According to reinforcement learning models, the basal ganglia are capable of selecting motor programs based on rewards from prior actions. In many of the models in the literature, this requires specific channels running through the basal ganglia which correspond to individual motor programs [1,2]. These channels must be maintained through each stage of the basal ganglia and back to the cortex. The projection from motor thalamus to motor cortex, however, is a type II thalamocortical projection – a diffuse projection not capable of relaying information with much spatial resolution.
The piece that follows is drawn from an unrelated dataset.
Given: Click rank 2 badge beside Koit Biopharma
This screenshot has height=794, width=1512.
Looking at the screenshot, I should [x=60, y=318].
This work presents a modification of these models which takes into account the diffuse thalamocortical projection. According to this hypothesis, the cortex generates distinct patterns of activity which correspond to different motor programs. Each activity pattern inhibits other patterns and experiences fatigue. The result is that, under normal circumstances, these patterns "take turns" being active. Activation of the thalamocortical projection excites all of the cortical neurons, causing a change in the dynamics of the model, such that the active pattern remains dominant as long as the thalamocortical projection is active.
To exhibit this theory, a highly-detailed model which matches anatomical and physiological observations has been created. This model employs models of individual neurons which match the observed behavior of actual neurons, including up- and down-states and delayed spiking in striatal neurons and burst and phasic firing in pallidal and subthalamic neurons. Network architecture, including synaptic connectivity and strength, relative number of neurons in the various nuclei, and synaptic plasticity rules was also based on physiological and anatomical data.
The results of simulations of this model show that it is capable of reinforcement learning. It also reproduces important experimental observations on the basal ganglia, including the effects of dopamine depletion, neural activity in various nuclei, and the effects of cortical electrical stimulation. Additionally, during the simulation of this model, several unexpected dynamics were observed which can be tested experimentally.